A data breach at Desjardins, a Canadian financial services cooperative, was caused by a series of gaps in administrative and technological safeguards, according to an investigation by the Office of the Privacy Commissioner of Canada (OPC).
The OPC published its investigative report of findings into the incident, which compromised the data of nearly 9.7 million Canadians.
The OPC and the Commission d’accès à l’information du Québec coordinated their respective investigations. The Autorité des marchés financiers du Québec is also publishing the results of its own investigation.
“Desjardins did not demonstrate the appropriate level of attention required to protect the sensitive personal information entrusted to its care,” says Daniel Therrien, privacy commissioner of Canada.

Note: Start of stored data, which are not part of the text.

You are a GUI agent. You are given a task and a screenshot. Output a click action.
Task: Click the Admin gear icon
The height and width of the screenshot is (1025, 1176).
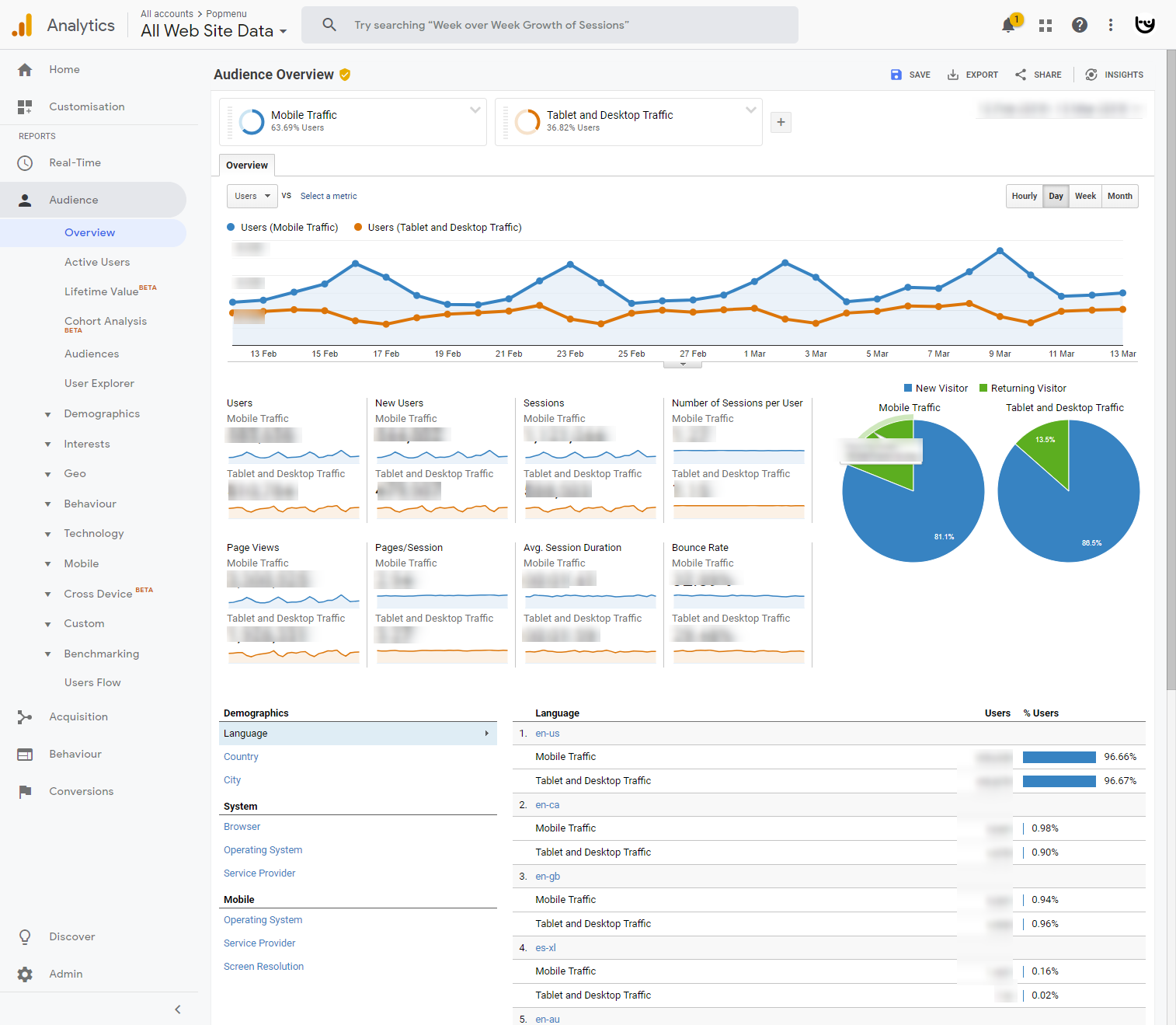pos(25,974)
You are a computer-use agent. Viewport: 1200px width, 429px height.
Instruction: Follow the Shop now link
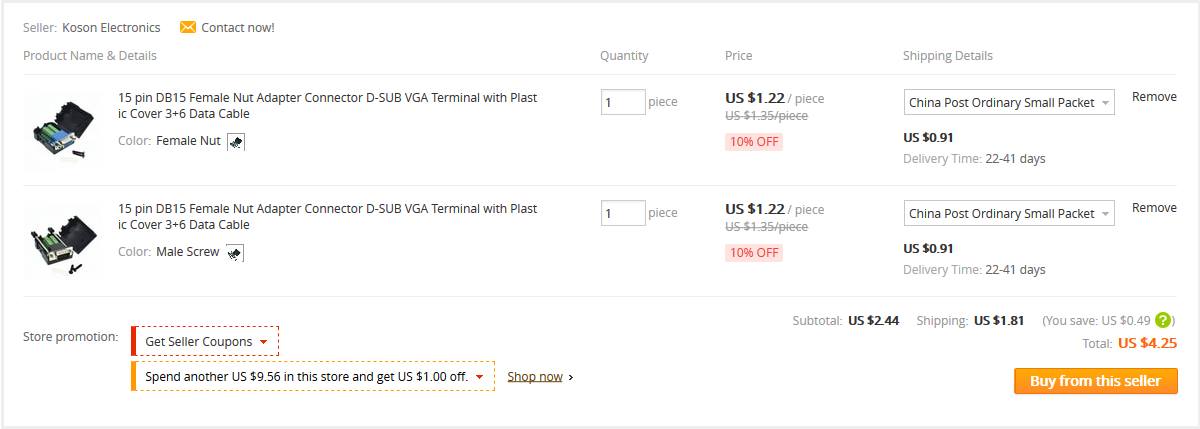pyautogui.click(x=535, y=377)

“The organisation’s customers and members, and all citizens, were justifiably shocked by the scale of this data breach. That being said, we are satisfied with the mitigation measures offered to those affected and the commitments made by Desjardins.”

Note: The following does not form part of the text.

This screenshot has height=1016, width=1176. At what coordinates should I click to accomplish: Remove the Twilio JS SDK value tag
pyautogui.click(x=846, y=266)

Desjardins had recognised some of the security weaknesses that ultimately led to the breach and had developed a plan to remedy them. Nonetheless, it failed to rectify the issues in time to prevent what happened.

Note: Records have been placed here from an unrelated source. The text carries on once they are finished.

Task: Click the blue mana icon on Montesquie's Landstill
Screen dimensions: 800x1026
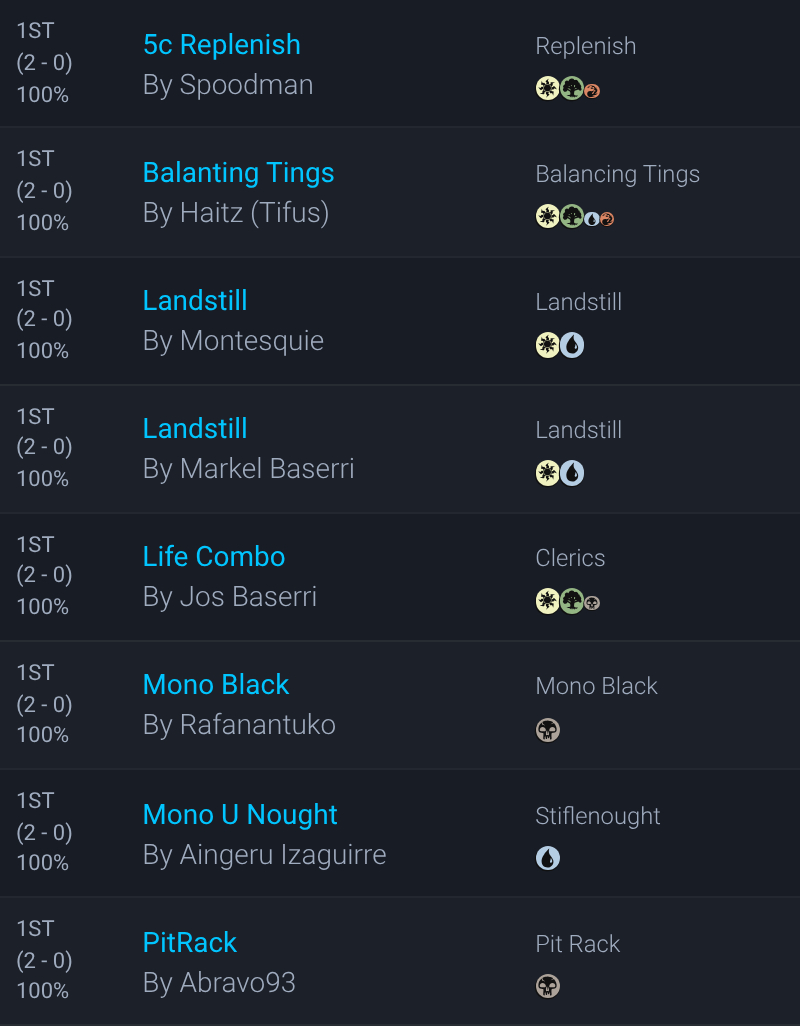Action: coord(572,345)
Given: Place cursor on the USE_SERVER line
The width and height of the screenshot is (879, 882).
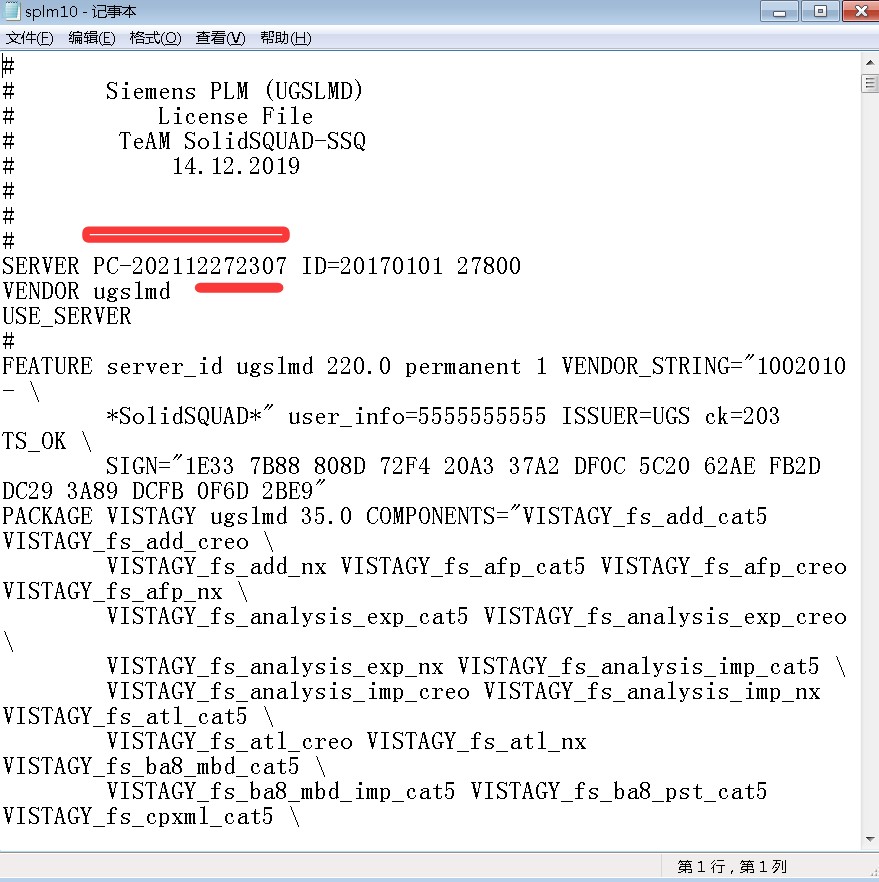Looking at the screenshot, I should (x=66, y=316).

Moreover, the breach occurred over more than a two-year period before Desjardins became aware of it, and then only after the organisation had been notified by the police.
According to the Personal Information Protection and Electronic Documents Act (PIPEDA), personal information must be protected by security safeguards appropriate to the sensitivity of the information.
This represents a significant, but nonetheless crucial, task for a financial institution with complex systems and that maintains a large number of business relationships.
The investigation into the breach at Desjardins sheds light on the risks of internal threats, whether they are intentional or not. The OPC stresses the importance of vigilance and a holistic approach to addressing and mitigating the impact of such threats.
For at least 26 months, a malicious employee was exfiltrating sensitive personal information collected by Desjardins from customers who had purchased or received products offered directly or indirectly by the organisation.
This information was originally stored in two data warehouses to which the malicious employee had limited access. However, other employees, in the course of fulfilling their duties, would regularly copy that information onto a shared drive. As a result, employees who would not usually have the required clearance or the need to access some of the confidential data were able to do so. While these practices violated the financial institution’s policies, the technological measures in place to prevent these situations were lacking at the time of the breach.
At the end of the investigation, Desjardins agreed to a series of recommendations to improve its program for information security and the protection of personal information, including its data destruction practices.
It committed to provide progress reports to the OPC every six months. The financial institution also agreed to engage external auditors to assess and certify its programs and to submit an assessment report to the OPC.
The OPC’s investigation revealed that Desjardins had failed to meet several of its obligations under PIPEDA. Desjardins failed to ensure the proper implementation of its policies and procedures for managing personal information, some of which were inadequate to begin with.
The regulator points out that from a technological standpoint, the access controls and data segregation of the databases and directories were inadequate.
It also notes that employee training and awareness were lacking considering the sensitive nature of the personal information the organisation was entrusted with.
Overall, the regulators find that Desjardins had not implemented retention periods or procedures regarding the destruction of personal information.